Que cese la tormenta
Al día | Isaías Lafuente
Cuando el pasado 17 de diciembre Juan López de Uralde se dirigía a la cena de gal a que ofrecía la reina de Dinamarca a los líderes mundiales participantes en la Cumbre de Copenhague no podía ni imaginar que una estrepitosa cadena de fallos en la seguridad le permitieran culminar su acción y exhibir ante el mundo una pancarta que rezaba: «los políticos hablan, los líderes actúan». Parecía increíble que los servicios de seguridad no detectasen el coche con matrículas falsas y pegatinas de Greenpeace, que a los encargados de protocolo no les llamase la atención la extraña acreditación a nombre del «jefe de Gobierno de la Madre Tierra», que a ningún cancerbero le chocase la fisonomía de aquellos rostros desconocidos desfilando junto a Zapatero, Sarkozy, Merkel, Brown, Lula, Chávez y la familia real danesa en pleno. Pero así fue, y cuando uno atraviesa tantos controles pisando sucesivas alfombras rojas y recibiendo reverencias difícilmente se le puede acusar después de allanamiento de morada sin hacer el ridículo.
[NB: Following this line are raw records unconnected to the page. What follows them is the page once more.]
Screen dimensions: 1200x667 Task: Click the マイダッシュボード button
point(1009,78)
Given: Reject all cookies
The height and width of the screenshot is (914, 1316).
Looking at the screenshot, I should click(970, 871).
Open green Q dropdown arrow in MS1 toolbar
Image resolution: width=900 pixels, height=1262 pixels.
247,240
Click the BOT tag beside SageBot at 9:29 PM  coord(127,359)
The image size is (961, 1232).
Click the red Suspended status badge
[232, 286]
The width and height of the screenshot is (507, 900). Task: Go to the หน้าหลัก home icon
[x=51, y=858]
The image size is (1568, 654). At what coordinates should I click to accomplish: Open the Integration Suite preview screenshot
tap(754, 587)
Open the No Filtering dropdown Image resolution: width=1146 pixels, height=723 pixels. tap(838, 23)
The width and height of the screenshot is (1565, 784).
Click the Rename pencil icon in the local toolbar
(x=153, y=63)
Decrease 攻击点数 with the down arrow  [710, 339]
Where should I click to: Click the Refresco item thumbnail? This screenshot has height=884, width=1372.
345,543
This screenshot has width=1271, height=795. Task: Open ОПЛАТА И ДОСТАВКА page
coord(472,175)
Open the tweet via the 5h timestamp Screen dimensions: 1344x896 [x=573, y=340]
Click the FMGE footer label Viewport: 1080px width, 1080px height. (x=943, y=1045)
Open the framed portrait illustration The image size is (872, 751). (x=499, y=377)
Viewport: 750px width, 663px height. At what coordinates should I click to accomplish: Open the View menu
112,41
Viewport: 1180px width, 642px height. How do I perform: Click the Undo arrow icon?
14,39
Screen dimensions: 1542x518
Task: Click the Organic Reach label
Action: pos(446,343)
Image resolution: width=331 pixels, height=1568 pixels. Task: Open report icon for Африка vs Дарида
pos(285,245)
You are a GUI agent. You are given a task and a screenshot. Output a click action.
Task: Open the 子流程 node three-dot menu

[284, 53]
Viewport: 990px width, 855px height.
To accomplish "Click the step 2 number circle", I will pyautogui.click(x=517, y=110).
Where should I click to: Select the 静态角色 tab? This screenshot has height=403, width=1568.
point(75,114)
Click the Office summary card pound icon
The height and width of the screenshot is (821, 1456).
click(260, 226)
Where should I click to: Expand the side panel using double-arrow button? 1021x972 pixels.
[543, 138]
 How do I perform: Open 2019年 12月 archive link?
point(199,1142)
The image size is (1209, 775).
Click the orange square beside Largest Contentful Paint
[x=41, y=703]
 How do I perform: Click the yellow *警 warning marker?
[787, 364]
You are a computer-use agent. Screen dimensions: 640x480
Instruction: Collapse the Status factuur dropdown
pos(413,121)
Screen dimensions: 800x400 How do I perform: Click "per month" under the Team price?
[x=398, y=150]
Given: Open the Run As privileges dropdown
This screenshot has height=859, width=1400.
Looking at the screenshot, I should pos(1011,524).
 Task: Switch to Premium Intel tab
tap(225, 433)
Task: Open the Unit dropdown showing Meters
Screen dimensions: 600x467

Muchos pensarán que quien la hace, se arriesga a pagarla. Otra cosa es la factura que la justicia danesa ha emitido. Si un estado democrático es capaz de llevar a la cárcel a quien hace una protesta pacífica, deberá revisar sus leyes. Y si al final del proceso ese estado llega a la razonable conclusión de que es un castigo inicuo por una acción inocua, deberá explicar por qué ha mantenido en prisión a estos activistas durante tres semanas y en unas fechas tan señaladas. De momento López de Uralde y sus tres compañeros están libres, pero sobre ellos siguen pesando los cargos que les han mantenido en prisión tres semanas. Sería conveniente que Dinamarca deshoje su margarita y cierre este episodio: porque es de justicia, por no prolongar el ridículo que hicieron sus fuerzas de seguridad y sus servicios de inteligencia y sobre todo, para no acabar convirtiéndose, con una condena dura, en eficaces activistas de la imaginativa acción de Greenpeace.